Returning back to the lab, visibly upset, my labmates wanted to know what was wrong. They were all several years my senior and I always looked to them for support and guidance during the early years of my PhD. When I showed them my exam, one of my labmates exclaimed, “Why didn’t you tell us you had an exam today?” He grabbed some papers from one of his files and dropped into my hands an exact duplicate of the exam I had taken. It was common knowledge among the older students that this professor always gave the same exam. Normally that information is handed down to newer students, but I had not previously discussed my classes with my labmates—mainly because the previously mentioned adviser had me convinced the classes were largely irrelevant.
Initially, I felt a wave of relief rush over me. Given an identical copy of the exam to prepare from, I could have easily scored a near perfect score too. This exam did not prove the other students were more intelligent than me—possibly more savvy, but not more intelligent. My next reaction was a mixture of anger and outrage. The other students were Cheating!
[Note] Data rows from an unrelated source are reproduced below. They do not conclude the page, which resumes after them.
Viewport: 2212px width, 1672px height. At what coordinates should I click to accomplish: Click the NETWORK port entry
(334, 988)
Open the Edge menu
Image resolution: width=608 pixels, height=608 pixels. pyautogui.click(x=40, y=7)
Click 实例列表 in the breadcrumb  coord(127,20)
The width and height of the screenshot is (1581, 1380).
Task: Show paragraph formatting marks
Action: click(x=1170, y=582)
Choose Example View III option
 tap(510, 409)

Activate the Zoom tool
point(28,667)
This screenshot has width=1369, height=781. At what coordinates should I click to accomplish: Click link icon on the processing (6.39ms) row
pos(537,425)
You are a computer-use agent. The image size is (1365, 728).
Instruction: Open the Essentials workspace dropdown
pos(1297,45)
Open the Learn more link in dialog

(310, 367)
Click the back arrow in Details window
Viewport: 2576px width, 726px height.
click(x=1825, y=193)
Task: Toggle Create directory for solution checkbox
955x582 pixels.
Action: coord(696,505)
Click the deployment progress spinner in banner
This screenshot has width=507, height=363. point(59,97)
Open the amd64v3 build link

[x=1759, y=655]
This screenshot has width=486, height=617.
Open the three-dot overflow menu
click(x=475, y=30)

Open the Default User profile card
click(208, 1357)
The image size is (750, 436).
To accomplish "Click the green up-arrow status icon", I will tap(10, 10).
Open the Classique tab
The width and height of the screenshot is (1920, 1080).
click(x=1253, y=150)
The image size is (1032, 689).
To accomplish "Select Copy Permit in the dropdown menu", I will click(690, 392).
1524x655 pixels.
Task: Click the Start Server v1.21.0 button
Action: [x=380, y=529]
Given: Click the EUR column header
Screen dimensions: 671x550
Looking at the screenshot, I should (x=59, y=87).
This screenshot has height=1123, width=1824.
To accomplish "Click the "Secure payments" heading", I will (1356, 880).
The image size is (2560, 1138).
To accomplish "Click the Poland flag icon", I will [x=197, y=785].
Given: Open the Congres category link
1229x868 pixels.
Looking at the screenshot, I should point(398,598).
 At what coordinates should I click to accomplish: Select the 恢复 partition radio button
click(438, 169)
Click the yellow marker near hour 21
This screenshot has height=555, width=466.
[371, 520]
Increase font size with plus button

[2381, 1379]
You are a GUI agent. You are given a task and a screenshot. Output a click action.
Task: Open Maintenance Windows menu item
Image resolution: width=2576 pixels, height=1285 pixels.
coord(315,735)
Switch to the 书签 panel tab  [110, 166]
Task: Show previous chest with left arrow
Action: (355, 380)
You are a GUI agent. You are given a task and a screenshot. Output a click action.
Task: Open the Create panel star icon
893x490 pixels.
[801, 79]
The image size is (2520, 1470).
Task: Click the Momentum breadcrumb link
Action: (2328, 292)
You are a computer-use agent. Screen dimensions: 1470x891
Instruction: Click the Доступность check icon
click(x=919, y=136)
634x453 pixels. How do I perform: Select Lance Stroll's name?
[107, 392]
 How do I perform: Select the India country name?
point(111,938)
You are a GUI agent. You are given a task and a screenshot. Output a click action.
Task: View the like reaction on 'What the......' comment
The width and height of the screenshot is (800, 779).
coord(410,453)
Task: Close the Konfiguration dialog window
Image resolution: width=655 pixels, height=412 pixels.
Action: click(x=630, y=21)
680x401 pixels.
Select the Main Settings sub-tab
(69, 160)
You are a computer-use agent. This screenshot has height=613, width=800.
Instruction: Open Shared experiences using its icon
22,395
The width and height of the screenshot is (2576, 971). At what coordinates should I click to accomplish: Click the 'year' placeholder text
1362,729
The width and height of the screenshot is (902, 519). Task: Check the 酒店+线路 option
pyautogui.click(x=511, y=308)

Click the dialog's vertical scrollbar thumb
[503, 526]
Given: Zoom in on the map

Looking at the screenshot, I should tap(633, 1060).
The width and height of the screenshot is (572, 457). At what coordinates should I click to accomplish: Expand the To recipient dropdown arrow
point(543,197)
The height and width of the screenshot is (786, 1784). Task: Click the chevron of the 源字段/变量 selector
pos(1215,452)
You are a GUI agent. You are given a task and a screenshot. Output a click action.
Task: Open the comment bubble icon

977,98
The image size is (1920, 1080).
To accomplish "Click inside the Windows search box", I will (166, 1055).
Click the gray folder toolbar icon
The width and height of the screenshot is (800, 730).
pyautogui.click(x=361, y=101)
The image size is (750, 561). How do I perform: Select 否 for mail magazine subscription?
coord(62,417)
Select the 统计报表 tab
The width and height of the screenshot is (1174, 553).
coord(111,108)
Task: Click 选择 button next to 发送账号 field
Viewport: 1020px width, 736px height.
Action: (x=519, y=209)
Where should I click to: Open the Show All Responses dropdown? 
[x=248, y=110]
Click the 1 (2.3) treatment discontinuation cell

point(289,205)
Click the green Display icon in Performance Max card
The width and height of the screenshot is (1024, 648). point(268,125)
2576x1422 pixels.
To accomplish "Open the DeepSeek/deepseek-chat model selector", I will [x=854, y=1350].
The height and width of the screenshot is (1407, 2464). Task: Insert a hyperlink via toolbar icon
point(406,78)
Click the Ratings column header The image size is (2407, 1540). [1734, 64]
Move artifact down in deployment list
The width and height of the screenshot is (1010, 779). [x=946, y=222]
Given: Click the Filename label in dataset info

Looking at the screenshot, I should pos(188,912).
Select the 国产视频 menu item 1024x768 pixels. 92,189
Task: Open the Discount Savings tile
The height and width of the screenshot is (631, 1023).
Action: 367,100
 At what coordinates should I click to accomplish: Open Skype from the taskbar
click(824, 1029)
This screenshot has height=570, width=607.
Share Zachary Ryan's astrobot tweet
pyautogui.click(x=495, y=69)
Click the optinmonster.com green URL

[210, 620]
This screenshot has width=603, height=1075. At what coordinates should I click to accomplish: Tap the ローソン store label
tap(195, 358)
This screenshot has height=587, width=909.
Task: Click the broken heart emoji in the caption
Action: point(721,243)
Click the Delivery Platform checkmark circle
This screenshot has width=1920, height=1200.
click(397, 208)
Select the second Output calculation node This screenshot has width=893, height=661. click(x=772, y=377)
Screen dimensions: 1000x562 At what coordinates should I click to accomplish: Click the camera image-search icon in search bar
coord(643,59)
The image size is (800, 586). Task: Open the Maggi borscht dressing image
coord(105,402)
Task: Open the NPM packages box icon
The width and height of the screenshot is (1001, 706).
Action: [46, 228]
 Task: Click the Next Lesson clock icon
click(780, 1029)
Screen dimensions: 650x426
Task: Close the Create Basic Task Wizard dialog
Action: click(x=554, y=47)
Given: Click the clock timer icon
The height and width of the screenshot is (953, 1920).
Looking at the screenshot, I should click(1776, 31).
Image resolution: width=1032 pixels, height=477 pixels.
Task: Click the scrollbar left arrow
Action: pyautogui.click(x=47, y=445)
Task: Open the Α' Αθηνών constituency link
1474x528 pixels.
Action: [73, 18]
My labmates disagreed. During the exam, no one used anything other than the knowledge in their head. To prepare for the exam, no student had used anything the professor attempted to keep hidden or anything the professor explicitly stated should not be used. While it still felt wrong to me, I had to agree with the arguments presented by my labmates. In my mind it seemed like the exploitation of a loophole. Part of it was probably a cultural difference; the majority of the students were from abroad.
In the end, my initial anger against my classmates was probably misplaced. The situation was actually caused by the laziness and apathy of the professor. What little ability the exam had to measure a student’s knowledge was completely destroyed by allowing copies of those exams to exist in the wild. If the professor does not care about fairly assessing his students, why should the students?